CONSIGNE:
Dites si chaque affirmation concorde avec le texte sur Mishima. Répondez par oui ou non et citez à l'identique les mots du texte qui tranchent. (a) Mishima découvre la Grèce en 1952. (b) Le Soleil et l'Acier est paru en 1949. (c) Dans sa jeunesse, Mishima a subi l'influence de l'école néo-confucéenne Wang-Yang-Ming.

Glorifiant la «guerre sainte» et prônant la valeur salvatrice du sacrifice et de l'autodestruction du peuple japonais guidé par l'infaillabilité de son Empereur-thaumaturge, seul aux yeux de ce cercle avait droit de cité l'exploit intrinsèque, la défaite et la mort, inéluctables, magnifiant comble du romantique la plus belle des victoires, d'ores et déjà acquise par le seul fait que le Japon, peuple à la supériorité divine, ait osé lever le sabre sur l'Asie et s'aliéner la haine de l'Occident. Profondément influencé en ses jeunes années par l'école néo-confucéenne Wang-Yang-Ming du Dr Inoue Tetsujuio («La mort du corps n'est rien face à la mort de l'esprit»), Mishima confiera bien plus tard, dans Le Soleil et l'Acier (1968), son progressif changement d'orientation: «L'élan romantique, à partir de l'adolescence, avait toujours été en moi une veine cachée, n'ayant de signification qu'en tant que destruction de la perfection classique (...) En l'espèce, je chérissais un élan romantique vers la mort, tout en exigeant en même temps comme véhicule un corps strictement classique (...). Me manquaient, en bref, les muscles qui convenaient à une mort tragique».
Le grand bouleversement de sa vie a lieu en 1952, lorsque Mishima, alors tout jeune romancier mondialement célébré pour Confession d'un Masque (1949) met le pied en Grèce. Lecteur assidu d'Homère, Eschyle et Sophocle, des classiques grecs et du «Grand Siècle», cas rarissime dans le Japon post-1945, il «tombe amoureux des mers bleues et des ciels vifs de cette terre classique» et echafaude une théorie pour sublimer son Voyage à Sparte: dans les temps anciens, la spiritualité («cette excroissance grotesque du christianisme»), inexistante, était palliée par un équilibre précaire entre le corps et l'esprit nécessitant un effort constant pour le préserver, que les Grecs sublimèrent dans la beauté et la tragédie, punition infligée aux hommes par les dieux pour leur arrogance. «Mon interprétation était peut-être fausse, mais telle était la Grèce dont j'avais besoin». Aristote ne disait-il pas qu'un «beau pied est l'indice d'une belle âme»?

DONNÉES FOURNIES:
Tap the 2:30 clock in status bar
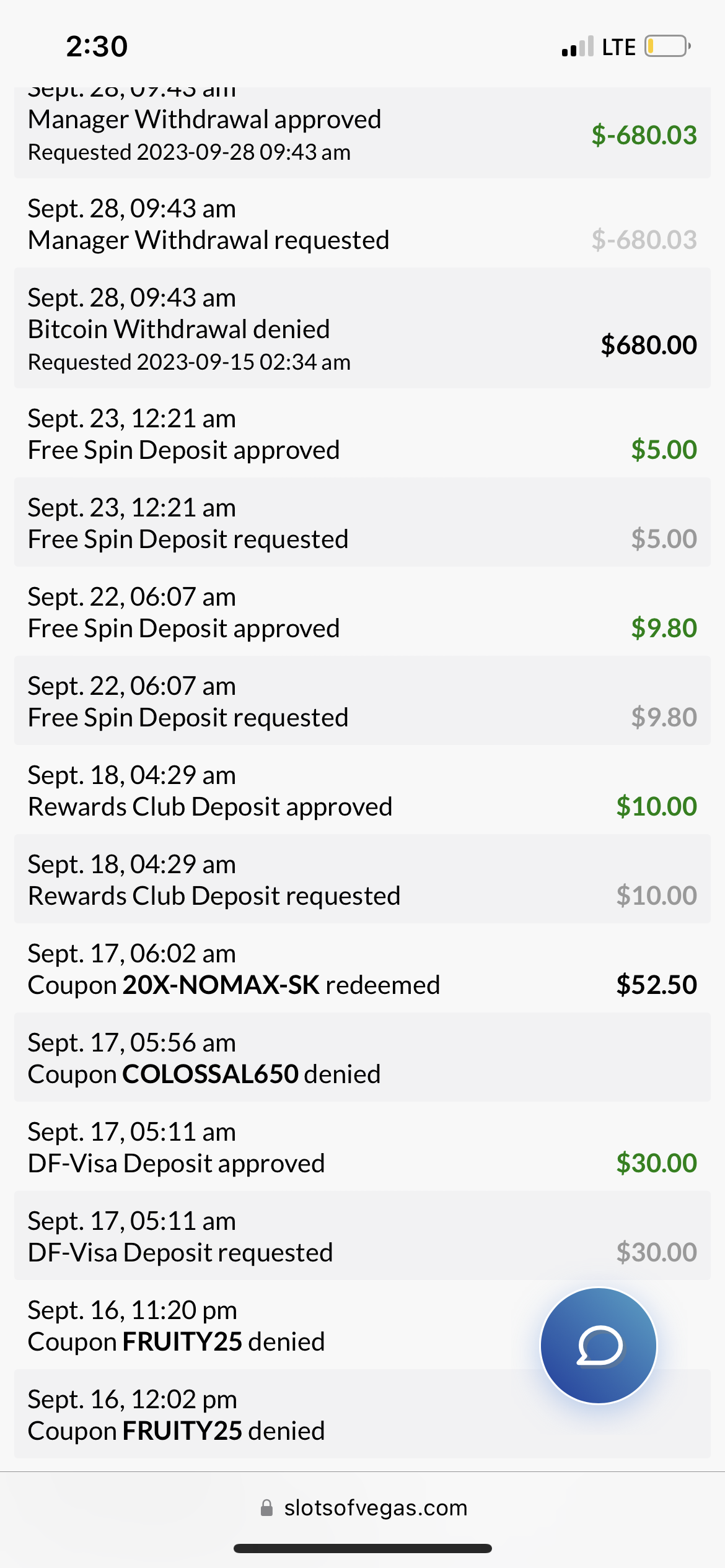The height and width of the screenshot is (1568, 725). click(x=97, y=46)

---

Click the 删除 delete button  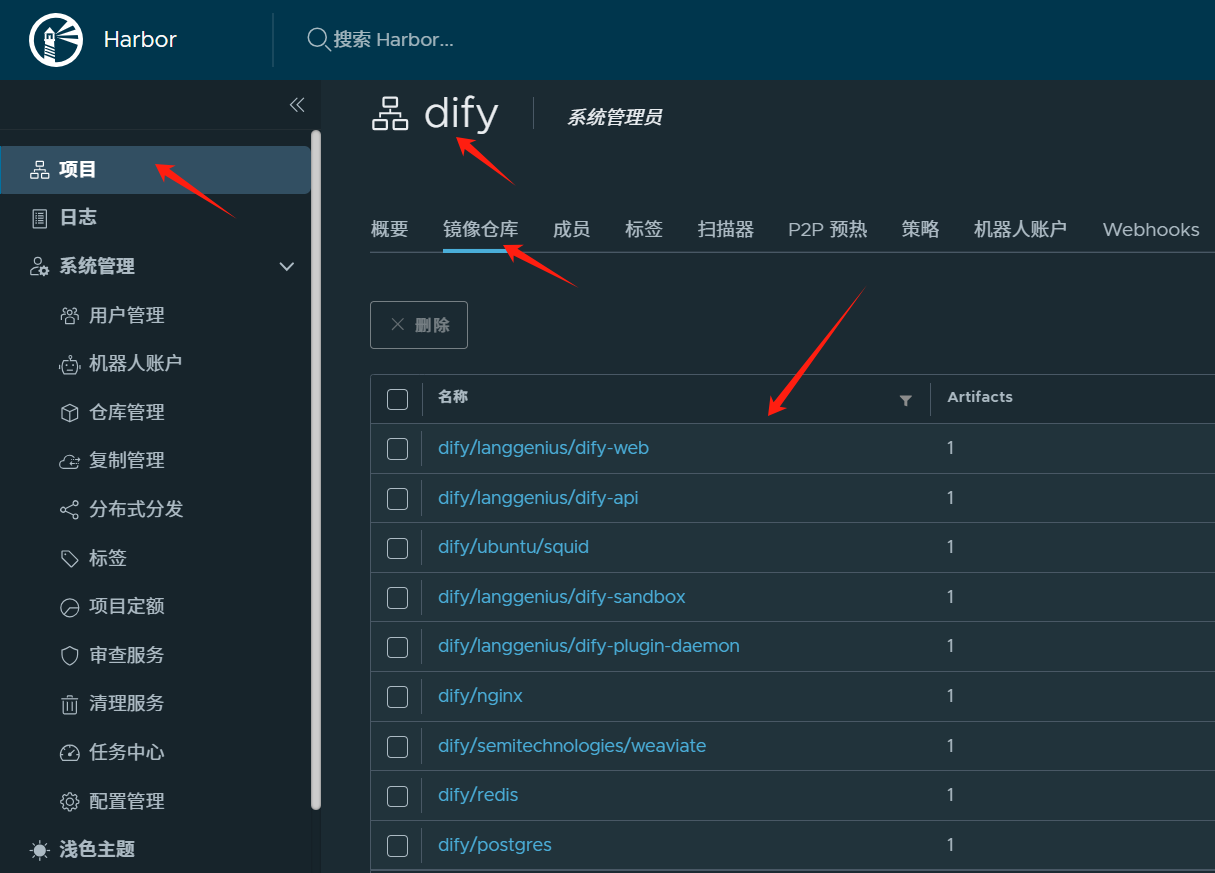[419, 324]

RÉPONSE:
(a) Oui : « Le grand bouleversement de sa vie a lieu en 1952, lorsque Mishima, alors tout jeune romancier mondialement célébré pour Confession d'un Masque (1949) met le pied en Grèce. »
(b) Non : « dans Le Soleil et l'Acier (1968) »
(c) Oui : « Profondément influencé en ses jeunes années par l'école néo-confucéenne Wang-Yang-Ming »